• WORK REQUEST: Every line from the one with "Task: Click the View More link for Casino" through the final line of the data below goes in the answer, copied exactly. Pictures do not.
• • • • • • •
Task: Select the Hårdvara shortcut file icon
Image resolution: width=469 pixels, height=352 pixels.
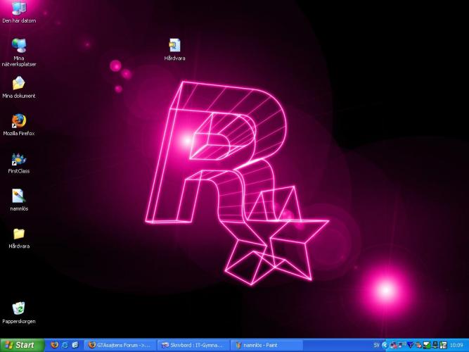Action: 174,46
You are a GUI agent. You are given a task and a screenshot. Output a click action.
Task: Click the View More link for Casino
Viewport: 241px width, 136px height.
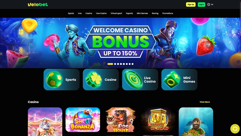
• • • • • • •
• PROBLEM SOLUTION:
Task: Click the View More link for Casino
Viewport: 241px width, 136px height.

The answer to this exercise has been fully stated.